MedEvo Simulado — Prova 2026
Heloísa, 43 anos, nuligesta, procura atendimento médico devido a quadro de sangramento uterino anormal persistente há cerca de oito meses. Durante a anamnese, a paciente relata que seu pai foi diagnosticado com câncer colorretal aos 45 anos e uma irmã mais velha tratou um câncer de endométrio aos 42 anos. Ao exame físico, apresenta-se em bom estado geral, com IMC de 28 kg/m². A ultrassonografia transvaginal evidenciou útero de volume normal, porém com endométrio espessado (14 mm) e ecogenicidade irregular. Foi realizada biópsia endometrial por curetagem uterina, cujo laudo histopatológico revelou adenocarcinoma endometrioide, FIGO grau 1. A análise por imuno-histoquímica das proteínas de reparo do DNA (MMR) no tecido tumoral demonstrou perda de expressão de MSH2 e MSH6, com expressão preservada de MLH1 e PMS2. A ressonância magnética de pelve para estadiamento sugere tumor restrito ao corpo uterino, com invasão miometrial inferior a 50%, sem evidências de acometimento cervical ou linfonodal. Diante do quadro clínico, do perfil molecular e do histórico familiar, a conduta mais adequada é:
Perda de MSH2/MSH6 + Câncer Endométrio + História Familiar → Síndrome de Lynch. Conduta: Cirurgia + Colonoscopia.
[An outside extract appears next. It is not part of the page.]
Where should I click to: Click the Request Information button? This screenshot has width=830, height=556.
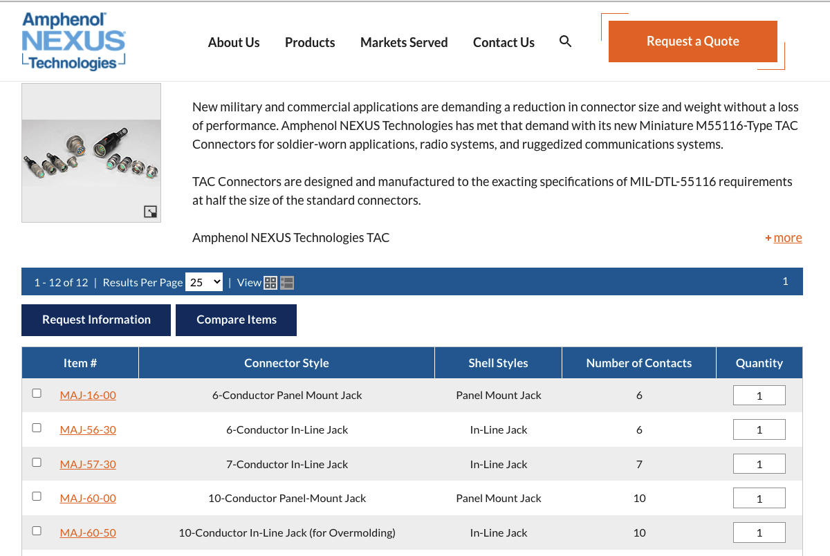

A perda de expressão de proteínas de reparo (MMR) em pacientes jovens com câncer de endométrio sinaliza Síndrome de Lynch, exigindo rastreio de tumores sincrônicos/metacrônicos, especialmente colorretal.
A Síndrome de Lynch é uma condição autossômica dominante causada por mutações nos genes de reparo do DNA (MLH1, MSH2, MSH6, PMS2). Em mulheres, o risco de câncer de endométrio iguala ou supera o risco de câncer colorretal. O diagnóstico histopatológico de adenocarcinoma endometrioide em pacientes com menos de 50 anos deve sempre levantar a suspeita. A imuno-histoquímica para proteínas MMR é o primeiro passo na triagem universal. O manejo cirúrgico envolve a retirada do útero e anexos, enquanto o estadiamento linfonodal evoluiu para o uso de linfonodo sentinela. A integração com o rastreio colorretal é mandatória para a sobrevivência a longo prazo dessas pacientes.
A perda de expressão das proteínas MSH2 e MSH6 por imuno-histoquímica é um marcador de instabilidade de microssatélites (MSI-H) e é altamente sugestiva de Síndrome de Lynch (HNPCC). Diferente da perda de MLH1, que pode ser esporádica por metilação do promotor, a perda de MSH2/MSH6 quase sempre indica uma mutação germinativa, exigindo aconselhamento genético e rastreio sistêmico para outros tumores, principalmente colorretal.
O tratamento padrão para o adenocarcinoma endometrioide FIGO grau 1, restrito ao corpo uterino (Estádio IA), é a histerectomia total extrafascial com salpingo-oforectomia bilateral. Atualmente, o mapeamento de linfonodo sentinela é a técnica preferencial para avaliação linfonodal em casos de baixo risco/risco intermediário, substituindo a linfadenectomia completa em muitos protocolos para reduzir morbidade.
Pacientes com Síndrome de Lynch têm um risco significativamente aumentado de desenvolver câncer colorretal ao longo da vida (até 80%). Frequentemente, o câncer de endométrio é o 'tumor sentinela' (o primeiro a aparecer). Dada a forte suspeita clínica e molecular, a colonoscopia é essencial para descartar uma neoplasia colorretal sincrônica que alteraria o planejamento cirúrgico e o prognóstico.